◆ **QUOTED TEXT**:

------------

At the beginning of this review of Coming Apart, I said I'd finish with a consideration of Charles Murray's seemingly odd decision to write a history not of America, but only of white America.
Murray himself explains this decision as a prophylactic measure, a means to avoid hot-button issues of race and ethnicity.
For decades now, trends in American life have been presented in terms of race and ethnicity, with non-Latino whites (hereafter, just whites) serving as the reference point—the black poverty rate compared to the white poverty rate, the percentage of Latinos who go to college compared to the percentage of whites who go to college, and so on. ... But this strategy has distracted our attention from the way that the reference point itself is changing.
My message: Don't kid yourselves that we are looking at stresses that can be remedied by attacking the legacy of racism or by restricting immigration. The trends I describe exist independently of ethnic heritage.

------------

◆ **SUPPLIED INFORMATION**:

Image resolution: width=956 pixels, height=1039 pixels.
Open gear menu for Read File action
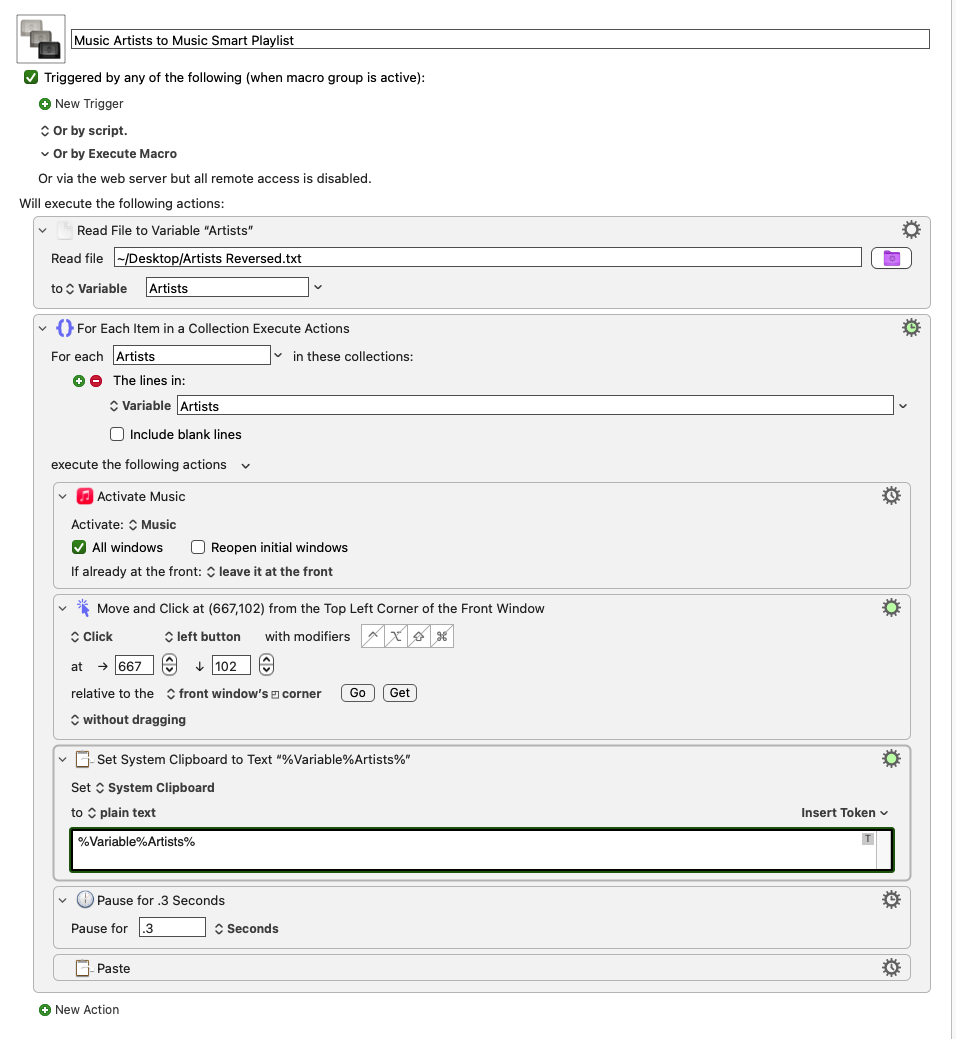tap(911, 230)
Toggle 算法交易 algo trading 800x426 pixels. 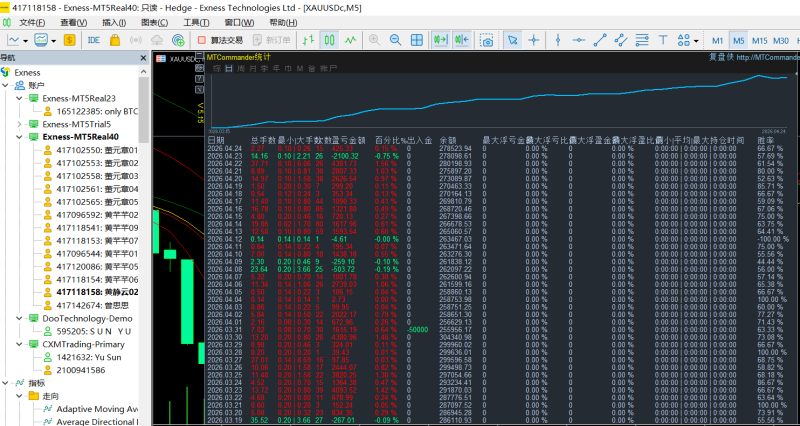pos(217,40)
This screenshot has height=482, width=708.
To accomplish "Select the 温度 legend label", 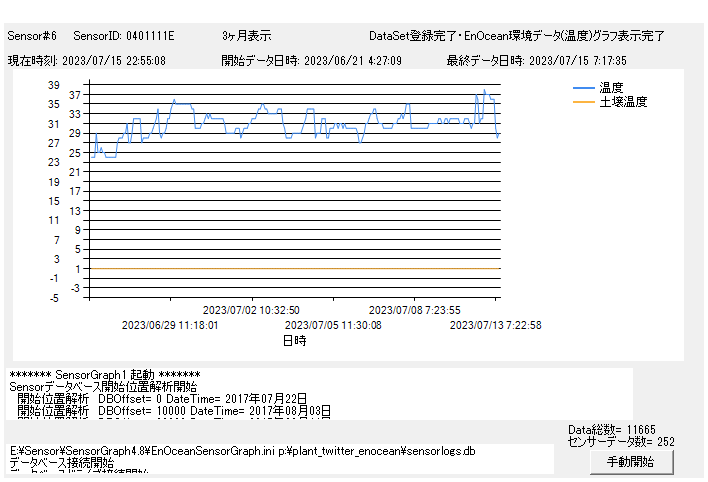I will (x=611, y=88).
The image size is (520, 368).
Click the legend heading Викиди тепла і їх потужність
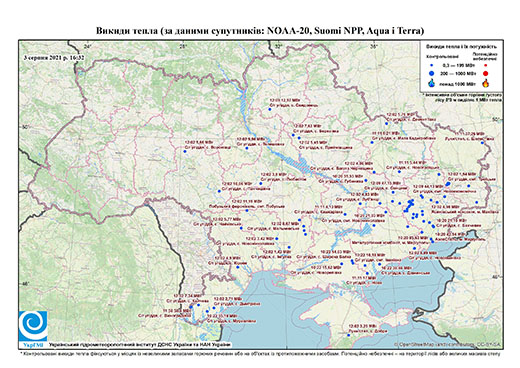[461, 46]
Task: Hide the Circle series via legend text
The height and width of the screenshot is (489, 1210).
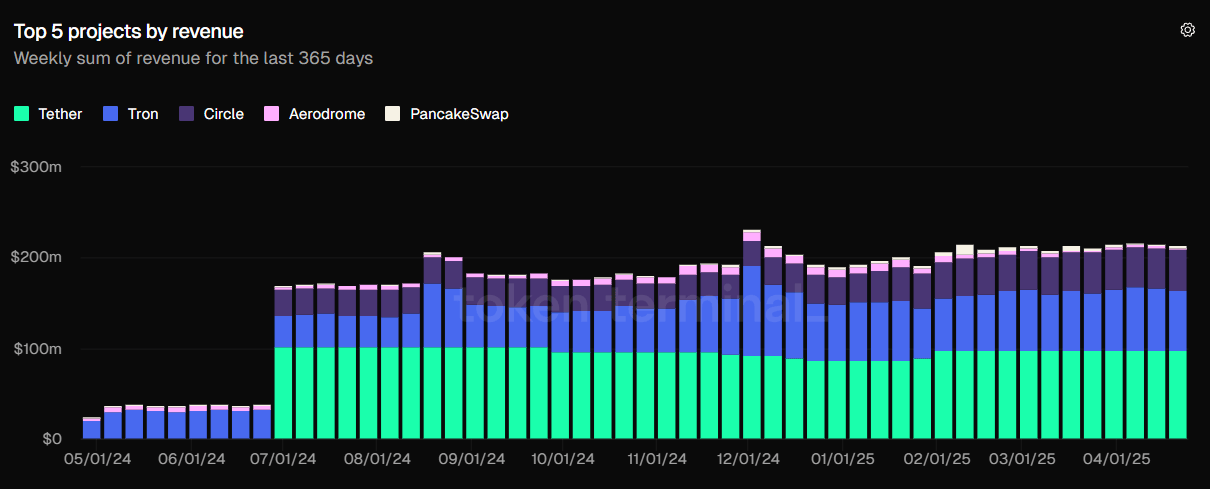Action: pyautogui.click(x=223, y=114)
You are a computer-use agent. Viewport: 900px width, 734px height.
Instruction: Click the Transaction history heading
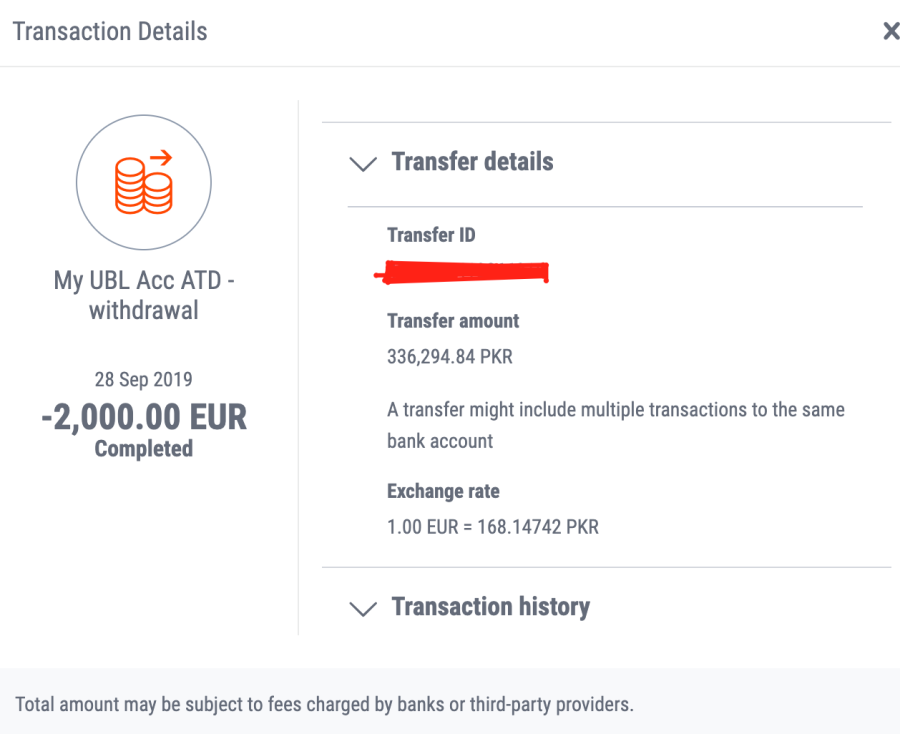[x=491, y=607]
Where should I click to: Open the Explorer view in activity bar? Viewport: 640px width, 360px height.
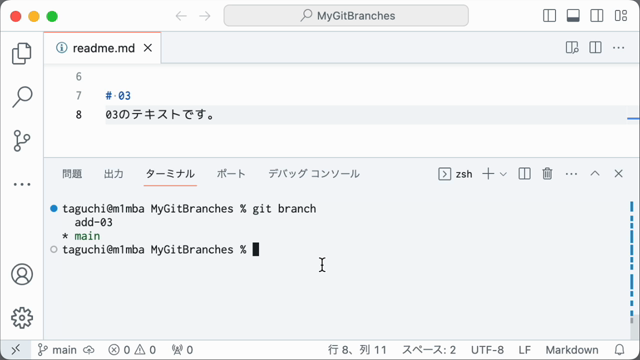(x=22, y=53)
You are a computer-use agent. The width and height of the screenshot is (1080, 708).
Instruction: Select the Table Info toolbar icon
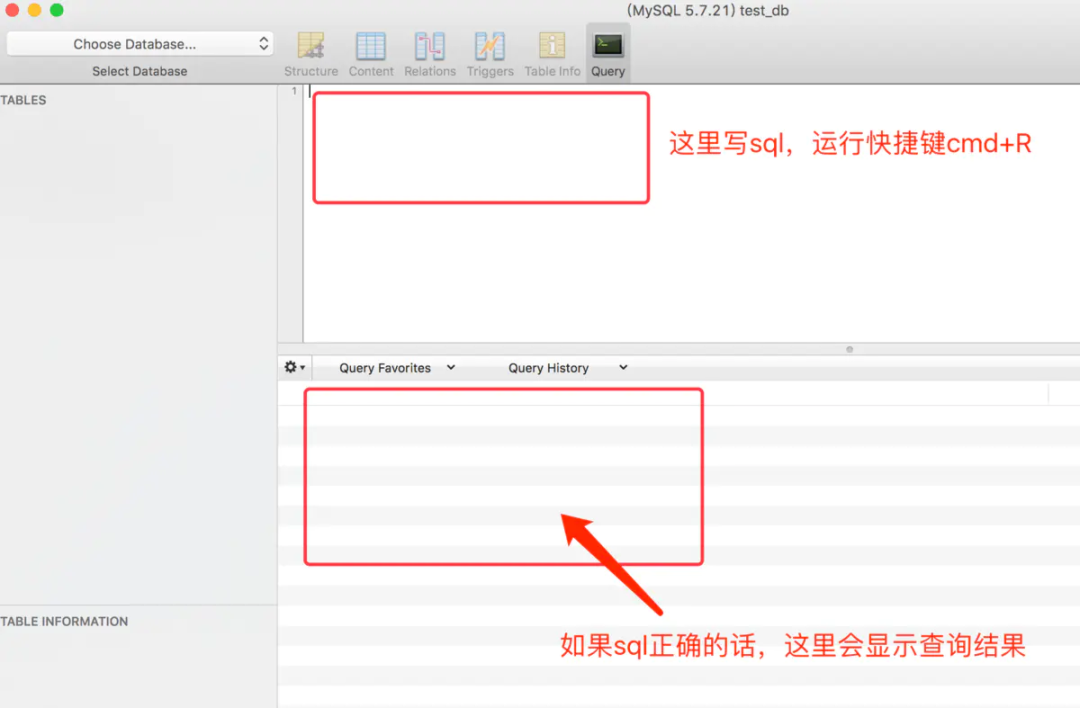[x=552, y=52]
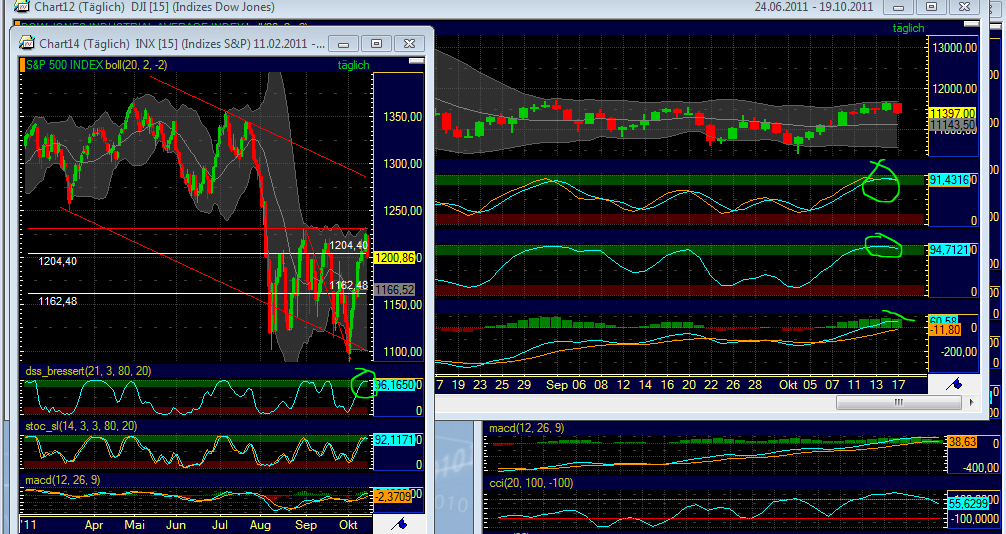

------------

◆ **THE TASKS**:
**a.** In the Coming Apart review, copy out the part starting at "My message: Don't" and ending at "of ethnic heritage.", but swap "immigration" for "trade".
**b.** According to the Coming Apart review, which group has served as the reference point when trends in American life are presented by race and ethnicity?

◆ **SET OF ANSWERS**:
**a.**
My message: Don't kid yourselves that we are looking at stresses that can be remedied by attacking the legacy of racism or by restricting trade. The trends I describe exist independently of ethnic heritage.

**b.** Non-Latino whites.